[Source data]
# # # # #
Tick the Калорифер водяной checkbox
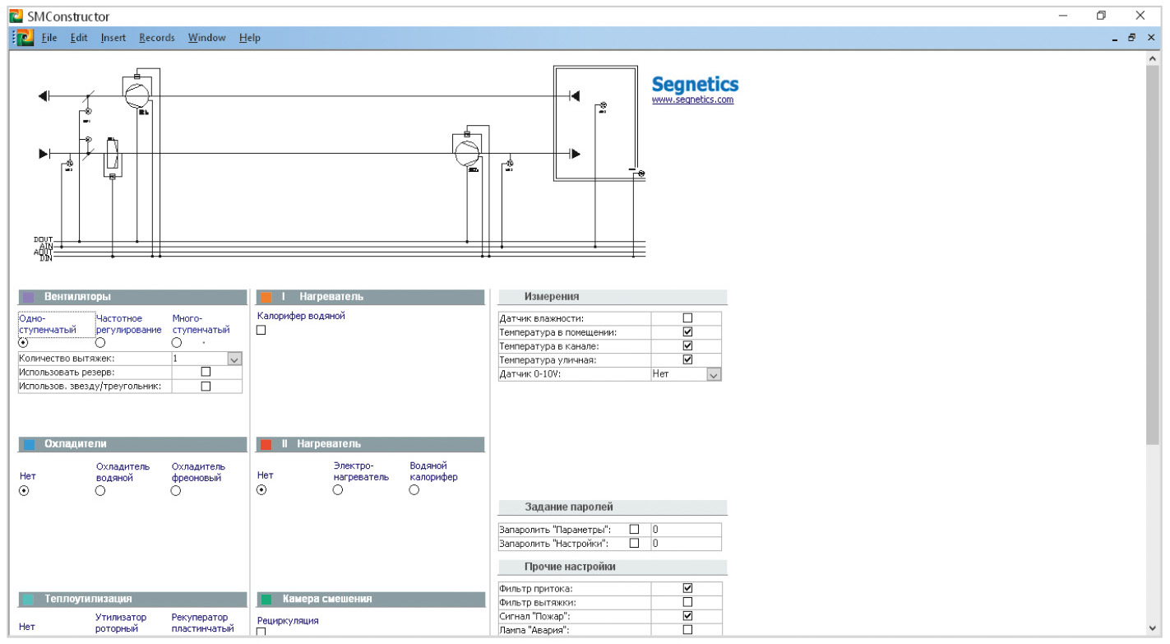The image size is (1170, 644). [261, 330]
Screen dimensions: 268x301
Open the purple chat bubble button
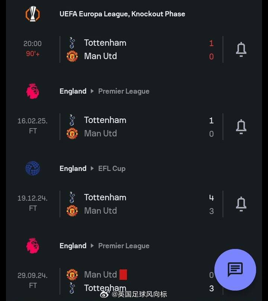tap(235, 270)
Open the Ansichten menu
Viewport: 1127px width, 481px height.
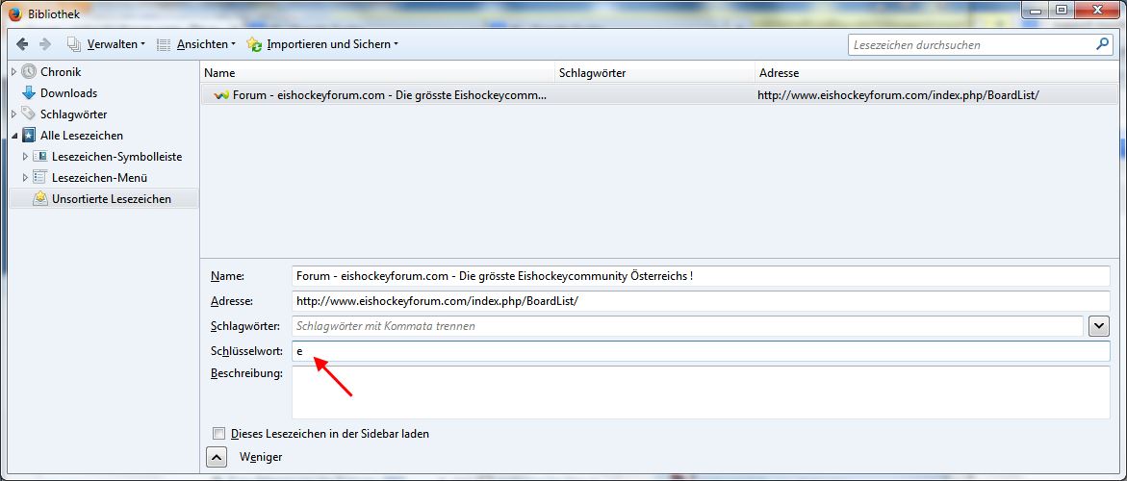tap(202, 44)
# # # # #
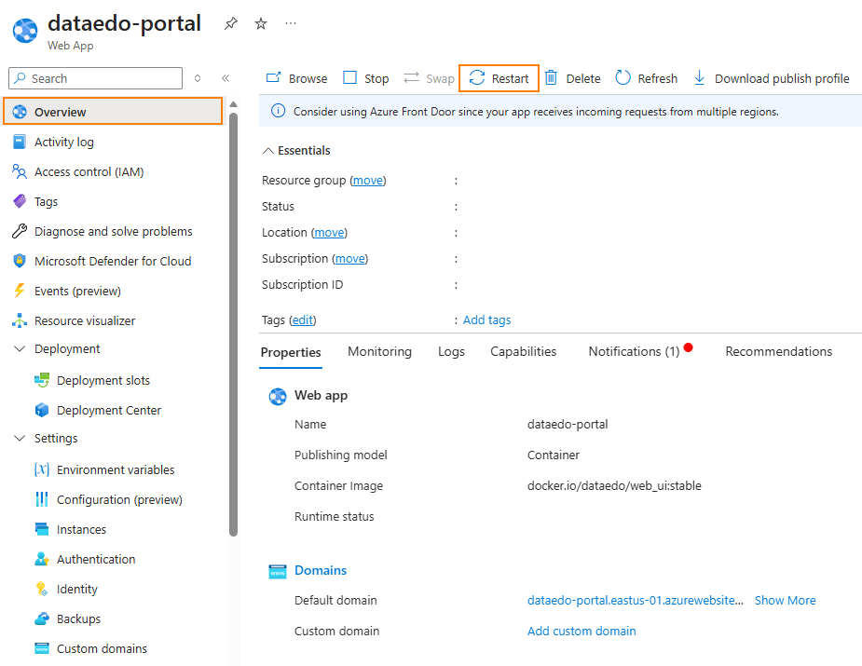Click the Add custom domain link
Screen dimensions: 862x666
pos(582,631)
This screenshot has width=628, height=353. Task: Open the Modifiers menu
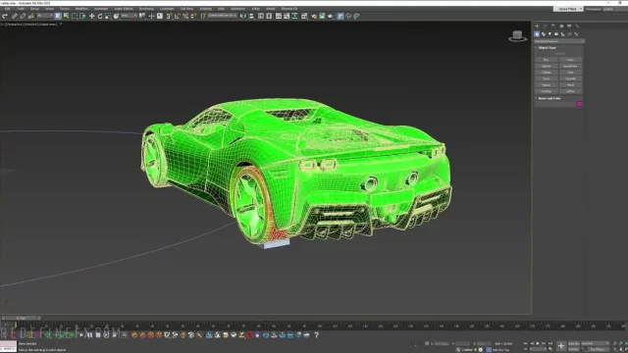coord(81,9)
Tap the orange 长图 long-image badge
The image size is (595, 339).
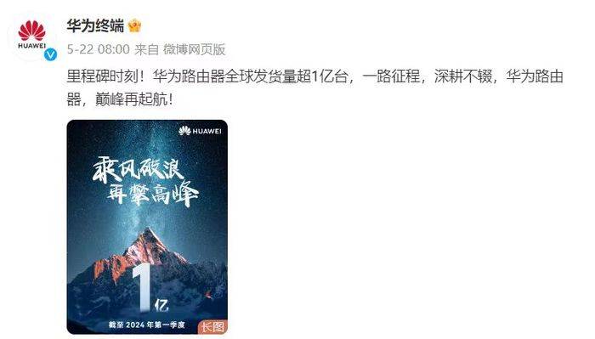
# # # # #
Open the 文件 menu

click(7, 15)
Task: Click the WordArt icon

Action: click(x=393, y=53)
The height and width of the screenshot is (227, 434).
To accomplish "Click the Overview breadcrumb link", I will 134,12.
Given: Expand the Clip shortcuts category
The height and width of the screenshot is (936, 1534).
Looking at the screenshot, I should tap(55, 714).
# # # # #
- [STATED EXERCISE]:
Rewrite the entries from the line with "Click the Add custom domain link" through the line with "The image size is (595, 339).", renaming "orange" to "yellow" and keeping everything else the same. Omit the pictures.

- [THE RESPONSE]:
Click the Add custom domain link
Screen dimensions: 862x666
pos(582,631)
This screenshot has width=628, height=353. Task: Open the Modifiers menu
coord(81,9)
Tap the yellow 长图 long-image badge
The image size is (595, 339).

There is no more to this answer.